In the end, the teacher refused to accept my son's final paper. She gave him a zero, claiming to have never received it. My son turned it in multiple times, I turned it in (emailed it and took it up where the assistant principal took it from me and said she was turning it in) and the special ed teacher had it turned in. Yet, the GT English teacher claimed to never get it. It was worth 35% of the final grade. He ended up with a 58 or 63 in the class for his final grade, both of which are F's (there was a 58 on the report card, but a 63 on the transcript, so unsure which is correct) SO, even if she only gave him a 25% on that paper, he would have passed the class. The whole thing at the end went down fighting with me begging for conferences and them being refused, everything.

I pulled my son out and enrolled him in a private school home study program. He did fine. He is lonely and wants to go back to school. I am unsure where to start on all that went wrong. I am not sure if it was the homeschooling, breastfeeding, or IEP. I belong to a homeschool legal defense association, but they deal with the legal right to homeschool, not the legal right to public school. If the breastfeeding is why things went like this, I would have to pay thousands of dollars to an attorney likely to take civil action. If it is the IEP, I am not positive, but I am thinking there are legal routes through the federal government that I can take.

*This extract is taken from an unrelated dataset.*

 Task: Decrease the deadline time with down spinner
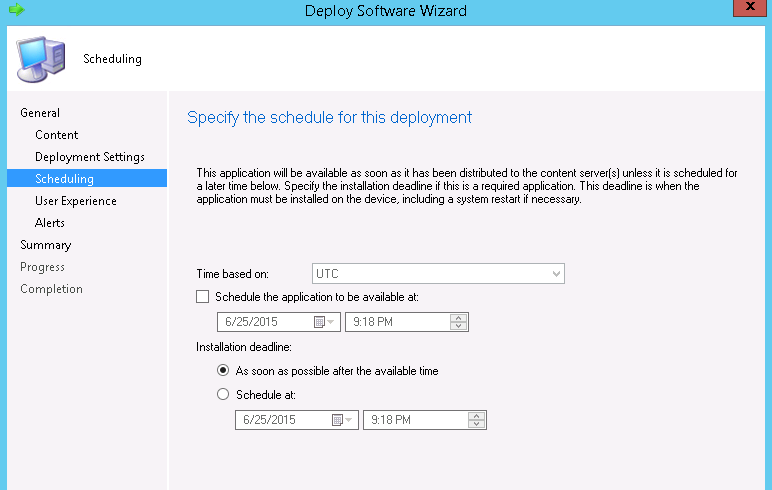[x=477, y=424]
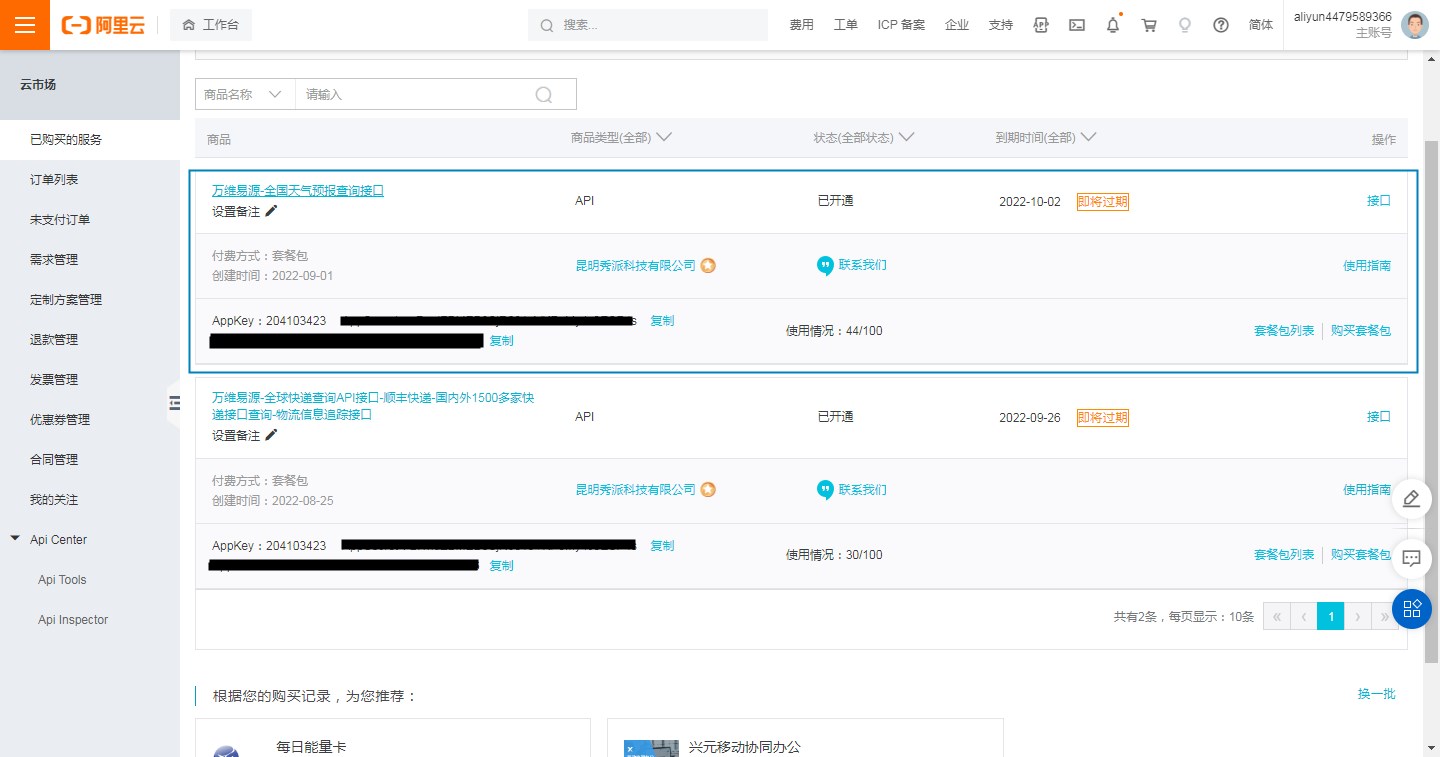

Reason I think it could still be the IEP is because the gt teacher at the middle school so badly did not want my son in her class once he got his IEP. She claimed kids like him cannot handle classes like hers. She also told me she had trained the gifted English teacher who would be my son's teacher in 9th grade and informed me that my son would never be able to handle her class. I saw that 8th grade teacher in public the other day and she turned quickly and went the other way. I suspect the IEP may be the cause of this behavior because this behavior was going on before the breastfeeding. I think it is possible that the breastfeeding incident was just used as an excuse to mistreat my son. Not sure.

OK..my son would like to go back to school. What would you do? Just tell him sorry, this is where you are stuck, no public school, just homeschool? Or would you fight this, and if so, how? Where would you start?

iVillage Member
Registered: 11-28-2006
Mon, 06-28-2010 - 2:41am

You also need to document EVERYTHING from now on! Don't talk to anyone on the phone. And if you do, follow it up in email (or better a letter) to document what they say. Get a calender and document what happened on what day. And then write down what was said.

If I were you I would do a search on pro-bono sped atty's texas and see what comes up. They would hear it and then decide whether they would take action or not.

iVillage Member
Registered: 03-26-2003
Mon, 06-28-2010 - 1:32am

I apologize, I don't have time to read the entire post. I will try tomorrow.

however, your question at the end stuck with me. Your son has a right to "Free Appropriate Public Education". That is the short answer but if he does want to attend school he does have a right to appropriate public education. So the short of it is he can go to school but the decision I think really depends on you and your specific situation. I can't speak to that since I admittedly skimmed ;-0. Sorry.